--- ENTRIES SHOWN ---

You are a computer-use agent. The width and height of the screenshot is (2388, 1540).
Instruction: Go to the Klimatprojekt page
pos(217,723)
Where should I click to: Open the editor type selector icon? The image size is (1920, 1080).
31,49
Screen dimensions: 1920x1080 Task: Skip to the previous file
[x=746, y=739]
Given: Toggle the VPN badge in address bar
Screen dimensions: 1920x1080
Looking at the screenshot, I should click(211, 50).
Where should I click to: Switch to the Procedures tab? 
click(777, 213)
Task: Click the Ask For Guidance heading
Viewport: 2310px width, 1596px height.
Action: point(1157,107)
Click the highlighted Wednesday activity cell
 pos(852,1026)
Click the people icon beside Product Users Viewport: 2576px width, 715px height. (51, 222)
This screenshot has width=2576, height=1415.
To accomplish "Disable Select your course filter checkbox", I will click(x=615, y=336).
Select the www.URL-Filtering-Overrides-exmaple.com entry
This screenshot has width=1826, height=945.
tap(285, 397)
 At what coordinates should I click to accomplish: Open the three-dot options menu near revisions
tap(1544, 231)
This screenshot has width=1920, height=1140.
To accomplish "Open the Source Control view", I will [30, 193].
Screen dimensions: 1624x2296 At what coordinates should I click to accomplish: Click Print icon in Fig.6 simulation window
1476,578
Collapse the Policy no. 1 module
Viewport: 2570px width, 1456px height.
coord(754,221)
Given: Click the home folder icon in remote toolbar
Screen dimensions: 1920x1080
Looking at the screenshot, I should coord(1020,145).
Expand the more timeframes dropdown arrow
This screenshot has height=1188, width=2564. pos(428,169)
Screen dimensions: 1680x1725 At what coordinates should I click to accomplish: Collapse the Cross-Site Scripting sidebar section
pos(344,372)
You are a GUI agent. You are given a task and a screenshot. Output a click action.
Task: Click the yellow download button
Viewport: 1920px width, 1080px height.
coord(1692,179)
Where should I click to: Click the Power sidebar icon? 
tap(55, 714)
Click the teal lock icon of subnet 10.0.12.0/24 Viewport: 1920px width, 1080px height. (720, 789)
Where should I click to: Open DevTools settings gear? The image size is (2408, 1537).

---

* _EXERCISE OBJECTIVE_:
Print out every entry, keeping each one exact.

* _REPLY_:
You are a computer-use agent. The width and height of the screenshot is (2388, 1540).
Instruction: Go to the Klimatprojekt page
pos(217,723)
Where should I click to: Open the editor type selector icon? The image size is (1920, 1080).
31,49
Screen dimensions: 1920x1080 Task: Skip to the previous file
[x=746, y=739]
Given: Toggle the VPN badge in address bar
Screen dimensions: 1920x1080
Looking at the screenshot, I should click(211, 50).
Where should I click to: Switch to the Procedures tab? 
click(777, 213)
Task: Click the Ask For Guidance heading
Viewport: 2310px width, 1596px height.
Action: point(1157,107)
Click the highlighted Wednesday activity cell
 pos(852,1026)
Click the people icon beside Product Users Viewport: 2576px width, 715px height. (51, 222)
This screenshot has width=2576, height=1415.
To accomplish "Disable Select your course filter checkbox", I will click(x=615, y=336).
Select the www.URL-Filtering-Overrides-exmaple.com entry
This screenshot has width=1826, height=945.
tap(285, 397)
 At what coordinates should I click to accomplish: Open the three-dot options menu near revisions
tap(1544, 231)
This screenshot has width=1920, height=1140.
To accomplish "Open the Source Control view", I will [30, 193].
Screen dimensions: 1624x2296 At what coordinates should I click to accomplish: Click Print icon in Fig.6 simulation window
1476,578
Collapse the Policy no. 1 module
Viewport: 2570px width, 1456px height.
coord(754,221)
Given: Click the home folder icon in remote toolbar
Screen dimensions: 1920x1080
Looking at the screenshot, I should coord(1020,145).
Expand the more timeframes dropdown arrow
This screenshot has height=1188, width=2564. pos(428,169)
Screen dimensions: 1680x1725 At what coordinates should I click to accomplish: Collapse the Cross-Site Scripting sidebar section
pos(344,372)
You are a GUI agent. You are given a task and a screenshot. Output a click action.
Task: Click the yellow download button
Viewport: 1920px width, 1080px height.
coord(1692,179)
Where should I click to: Click the Power sidebar icon? 
tap(55, 714)
Click the teal lock icon of subnet 10.0.12.0/24 Viewport: 1920px width, 1080px height. (720, 789)
Where should I click to: Open DevTools settings gear? The image size is (2408, 1537).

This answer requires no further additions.